Seemingly anyone with any interest at all in patents has an opinion - often a strong opinion - about what should be done to “fix” the patent system. Precisely what aspect of the patent system needs to be fixed is not always a point of agreement. Everyone seems to have an anecdote that supports their own view, but open and verifiable patent data beyond basic counts has been hard to come by, much less any agreed upon ways of analyzing that data statistically. Without actual data describing the fundamentals of the patent system to consider, reaching a consensus on what needs to be changed in that system is unlikely, and identifying the optimal changes to the system is nearly impossible.

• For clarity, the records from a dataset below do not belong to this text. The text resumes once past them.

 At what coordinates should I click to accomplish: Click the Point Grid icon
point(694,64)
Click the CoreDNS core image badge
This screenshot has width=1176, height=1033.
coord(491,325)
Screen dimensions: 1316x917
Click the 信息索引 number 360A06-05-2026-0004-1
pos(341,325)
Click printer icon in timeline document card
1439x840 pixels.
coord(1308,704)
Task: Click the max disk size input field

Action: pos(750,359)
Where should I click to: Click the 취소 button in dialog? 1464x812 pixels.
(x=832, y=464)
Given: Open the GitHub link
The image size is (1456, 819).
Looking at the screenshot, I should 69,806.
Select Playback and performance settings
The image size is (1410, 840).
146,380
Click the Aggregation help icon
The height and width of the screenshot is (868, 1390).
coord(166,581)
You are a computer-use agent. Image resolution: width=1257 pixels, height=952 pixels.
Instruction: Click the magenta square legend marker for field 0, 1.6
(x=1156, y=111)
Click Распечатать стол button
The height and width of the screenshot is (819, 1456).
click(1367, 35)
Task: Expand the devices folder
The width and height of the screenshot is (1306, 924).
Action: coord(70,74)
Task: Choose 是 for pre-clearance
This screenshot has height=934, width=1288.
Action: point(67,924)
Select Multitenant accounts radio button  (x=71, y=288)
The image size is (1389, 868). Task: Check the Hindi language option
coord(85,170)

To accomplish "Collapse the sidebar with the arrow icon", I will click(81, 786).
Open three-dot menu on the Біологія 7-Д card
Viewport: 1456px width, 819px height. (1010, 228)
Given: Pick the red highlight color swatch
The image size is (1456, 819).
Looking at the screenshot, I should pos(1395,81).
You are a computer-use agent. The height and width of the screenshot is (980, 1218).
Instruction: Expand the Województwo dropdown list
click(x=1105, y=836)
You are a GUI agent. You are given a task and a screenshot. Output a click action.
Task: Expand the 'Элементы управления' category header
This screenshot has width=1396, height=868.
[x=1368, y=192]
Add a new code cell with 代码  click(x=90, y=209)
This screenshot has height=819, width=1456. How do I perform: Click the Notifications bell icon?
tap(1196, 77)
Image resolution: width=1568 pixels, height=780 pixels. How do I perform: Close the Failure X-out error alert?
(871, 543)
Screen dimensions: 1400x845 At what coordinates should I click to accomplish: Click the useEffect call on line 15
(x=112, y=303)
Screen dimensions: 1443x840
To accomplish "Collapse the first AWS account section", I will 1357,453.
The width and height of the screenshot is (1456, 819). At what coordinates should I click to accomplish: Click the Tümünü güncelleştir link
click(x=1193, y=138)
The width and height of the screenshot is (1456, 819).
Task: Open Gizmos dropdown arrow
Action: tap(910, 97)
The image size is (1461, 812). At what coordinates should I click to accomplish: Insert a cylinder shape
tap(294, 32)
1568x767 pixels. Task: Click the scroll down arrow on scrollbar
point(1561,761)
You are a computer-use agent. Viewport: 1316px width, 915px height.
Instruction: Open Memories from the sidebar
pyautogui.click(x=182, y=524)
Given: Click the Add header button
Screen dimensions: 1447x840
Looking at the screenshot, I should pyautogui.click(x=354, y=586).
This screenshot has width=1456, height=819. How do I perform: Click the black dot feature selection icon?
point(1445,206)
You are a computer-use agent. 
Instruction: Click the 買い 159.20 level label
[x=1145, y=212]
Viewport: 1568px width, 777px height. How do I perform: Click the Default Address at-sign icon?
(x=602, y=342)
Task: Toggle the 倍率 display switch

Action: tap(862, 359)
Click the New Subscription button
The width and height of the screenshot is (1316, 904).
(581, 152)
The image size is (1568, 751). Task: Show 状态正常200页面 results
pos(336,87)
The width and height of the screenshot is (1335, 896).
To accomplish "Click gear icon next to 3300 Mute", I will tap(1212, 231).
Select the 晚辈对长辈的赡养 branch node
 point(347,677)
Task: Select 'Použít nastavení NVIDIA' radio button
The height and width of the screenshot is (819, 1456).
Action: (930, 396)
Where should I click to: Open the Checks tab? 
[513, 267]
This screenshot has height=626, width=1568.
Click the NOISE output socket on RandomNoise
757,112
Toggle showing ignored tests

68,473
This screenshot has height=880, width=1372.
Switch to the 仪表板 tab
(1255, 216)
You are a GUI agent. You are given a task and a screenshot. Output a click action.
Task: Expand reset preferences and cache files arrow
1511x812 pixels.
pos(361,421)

Into this data desert enters Professors Christopher A. Cotropia, Jay P. Kesan, and David L. Schwartz. The preliminary draft of their paper, Patent Assertion Entities (PAEs) Under the Microscope: An Empirical Investigation of Patent Holders as Litigants, will not ultimately answer questions as to what, if any, changes should be made to patent law, but it provides a start on the often skipped step of rigorously understanding our current patent system to shed light on what changes may or may not be in order. The research described required the individual analysis and classification of over 7,500 patent lawsuits filed in two calendar years in order to permit the classification of the parties to those suits. This classification of parties to patent suits provides a snapshot of what kinds of entities are actually asserting patents and what kinds of entities are being subjected to patent suits. The preliminary draft of the paper is available for download here, and is well worth a read. A brief summary of their findings is that while the total number of suits filed by non-operating companies (aka, “trolls”) increased from 2010 to 2012, the increase seems to be entirely due to procedural changes to the joinder rules that were made in 2011. Essentially, more patent infringement suits were filed in 2012 than in 2010 because multiple defendants could no longer be so easily brought into the same suit. The total number of patent infringement defendants in 2012 was roughly the same as in 2010. Critically, though, no one has to take the authors word for it - their methodology is clearly described and their data set is available.
As the authors themselves readily acknowledge, much more work remains to provide a properly rigorous analytical framework for understanding the patent system and its impact on the economy. Some of the relevant pieces of data, such as cease and desist letters, are not readily available. However, if statistical analysis of data has been used to build a better baseball team, surely we should take a lesson in building a better patent system.